Task to carry out:
Copy out the part of the records that opens with the line containing "Open the Chrome three-dots menu" and closes with the line containing "coord(1187,399)", both included. Keep every line, but multiply each coordinate in the answers by 0.65 and round to whole numbers, rounding halves up.

━━━━━ Items

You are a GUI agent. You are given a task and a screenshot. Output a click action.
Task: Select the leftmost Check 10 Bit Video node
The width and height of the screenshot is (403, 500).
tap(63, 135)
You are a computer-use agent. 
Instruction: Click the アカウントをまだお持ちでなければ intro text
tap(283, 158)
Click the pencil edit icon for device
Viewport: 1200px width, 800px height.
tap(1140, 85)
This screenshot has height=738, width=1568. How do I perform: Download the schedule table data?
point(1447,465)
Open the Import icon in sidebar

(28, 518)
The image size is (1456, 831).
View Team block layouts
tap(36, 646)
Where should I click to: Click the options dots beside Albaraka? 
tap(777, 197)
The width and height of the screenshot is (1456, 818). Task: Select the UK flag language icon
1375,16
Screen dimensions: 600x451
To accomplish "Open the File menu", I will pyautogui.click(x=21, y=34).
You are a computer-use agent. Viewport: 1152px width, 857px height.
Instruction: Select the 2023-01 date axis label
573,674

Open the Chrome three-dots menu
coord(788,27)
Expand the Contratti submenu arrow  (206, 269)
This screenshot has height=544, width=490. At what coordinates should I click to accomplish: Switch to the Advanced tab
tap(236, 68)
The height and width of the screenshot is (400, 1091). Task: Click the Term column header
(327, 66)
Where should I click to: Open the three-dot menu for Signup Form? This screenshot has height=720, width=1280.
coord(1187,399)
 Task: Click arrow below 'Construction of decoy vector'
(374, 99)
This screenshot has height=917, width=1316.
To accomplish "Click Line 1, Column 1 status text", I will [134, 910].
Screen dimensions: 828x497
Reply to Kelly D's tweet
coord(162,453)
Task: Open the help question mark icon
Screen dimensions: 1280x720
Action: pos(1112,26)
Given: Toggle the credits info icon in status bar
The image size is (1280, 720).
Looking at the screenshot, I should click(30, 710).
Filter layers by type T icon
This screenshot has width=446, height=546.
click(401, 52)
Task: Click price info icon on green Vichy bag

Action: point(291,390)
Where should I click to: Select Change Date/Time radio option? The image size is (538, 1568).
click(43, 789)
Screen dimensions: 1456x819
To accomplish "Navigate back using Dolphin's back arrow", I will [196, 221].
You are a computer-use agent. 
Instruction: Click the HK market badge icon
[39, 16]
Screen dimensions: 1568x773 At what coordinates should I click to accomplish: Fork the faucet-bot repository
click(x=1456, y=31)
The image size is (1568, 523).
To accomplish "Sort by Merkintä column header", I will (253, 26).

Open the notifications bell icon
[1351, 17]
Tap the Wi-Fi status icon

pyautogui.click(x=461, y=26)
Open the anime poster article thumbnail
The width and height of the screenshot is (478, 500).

━━━━━━━━━━

Answer below:
Open the Chrome three-dots menu
coord(512,18)
Expand the Contratti submenu arrow  (134, 175)
This screenshot has height=544, width=490. At what coordinates should I click to accomplish: Switch to the Advanced tab
tap(153, 44)
The height and width of the screenshot is (400, 1091). Task: Click the Term column header
(213, 43)
Where should I click to: Open the three-dot menu for Signup Form? This screenshot has height=720, width=1280.
coord(772,259)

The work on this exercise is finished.